如果您確實希望在每一行上保留前導空格,請刪除對strip()的調用

您的問題源於使用 Unicode 字符串的splitlines方法,它產生的結果與字節字符串的splitlines方法不同。

這個問題有一個 cpython 的問題,open since 2014: 。 str.splitlines 在非 \r\n 字符上拆分 - 問題 #66428 - python/cpython

下面我添加了一個可移植的分割線splitlines ,它對 Unicode 和字節字符串都使用傳統的 ASCII 換行符,並且在 Python2 和 Python3 下都可以工作。 還提供了一個針對效率愛好者的窮人版本。

  • 在 Python 2 中,類型str是一個 8 位字符串,而 Unicode 字符串的類型為unicode
  • 在 Python 3 中, str類型是 Unicode 字符串,8 位字符串的類型為bytes

盡管 Python 2 和 Python 3 Unicode 和 8 位字符串之間的行拆分沒有實際差異,但在 Python 3 下運行普通代碼時,它更有可能遇到 Unicode 字符串的擴展通用換行方法的問題。

下表顯示了 Python 數據類型采用哪種拆分方法。

分割法 Python 2 Python 3
ASCII碼 海峽分割線 bytes.splitlines
Unicode unicode.splitlines 海峽分割線
str_is_unicode = len('a\fa'.splitlines()) > 1

def splitlines(string): # ||:fnc:||
    r"""Portable definitive ASCII splitlines function.

    In Python 2, type :class:`str` is an 8-bit string and Unicode strings
    have type :class:`unicode`.

    In Python 3, type :class:`str` is a Unicode string and 8-bit strings
    have type :class:`bytes`.

    Although there is no actual difference in line splitting between
    Python 2 and Python 3 Unicode and 8-bit strings, when running
    vanilla code under Python 3, it is more likely to run into trouble
    with the extended `universal newlines`_ approach for Unicode
    strings.

    The following table shows which Python data type employs which
    splitting method.

    +--------------+---------------------------+---------------------------+
    | Split Method | Python 2                  | Python 3                  |
    +==============+===========================+===========================+
    | ASCII        | `str.splitlines <ssl2_>`_ | `bytes.splitlines`_       |
    +--------------+---------------------------+---------------------------+
    | Unicode      | `unicode.splitlines`_     | `str.splitlines <ssl3_>`_ |
    +--------------+---------------------------+---------------------------+
    
    This function provides a portable and definitive method to apply
    ASCII `universal newlines`_ for line splitting. The reencoding is
    performed to take advantage of splitlines' `universal newlines`_
    aproach for Unix, DOS and Macintosh line endings.

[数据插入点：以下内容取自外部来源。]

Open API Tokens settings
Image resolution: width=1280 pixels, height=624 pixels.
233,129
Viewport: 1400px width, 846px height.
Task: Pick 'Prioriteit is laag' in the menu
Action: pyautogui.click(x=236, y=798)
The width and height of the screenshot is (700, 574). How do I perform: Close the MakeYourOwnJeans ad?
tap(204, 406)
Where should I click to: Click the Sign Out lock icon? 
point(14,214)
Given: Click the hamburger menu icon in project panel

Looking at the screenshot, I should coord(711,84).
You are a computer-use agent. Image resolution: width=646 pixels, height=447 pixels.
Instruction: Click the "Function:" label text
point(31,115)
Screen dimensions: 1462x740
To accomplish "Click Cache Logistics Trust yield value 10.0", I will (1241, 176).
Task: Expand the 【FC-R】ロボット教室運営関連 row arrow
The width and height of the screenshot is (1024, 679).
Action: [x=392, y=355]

    While the poor man's version of simply splitting on \\n might seem
    more performant, it falls short, when a mixture of Unix, DOS and
    Macintosh line endings are encountered. Just for reference, a
    general implementation is presented, which avoids some common
    pitfalls.

    >>> test_strings = (
    ...     "##\ftrail\n##\n\ndone\n\n\n",
    ...     "##\ftrail\n##\n\ndone\n\n\nxx",
    ...     "##\ftrail\n##\n\ndone\n\nx\n",
    ...     "##\ftrail\r##\r\rdone\r\r\r",
    ...     "##\ftrail\r\n##\r\n\r\ndone\r\n\r\n\r\n")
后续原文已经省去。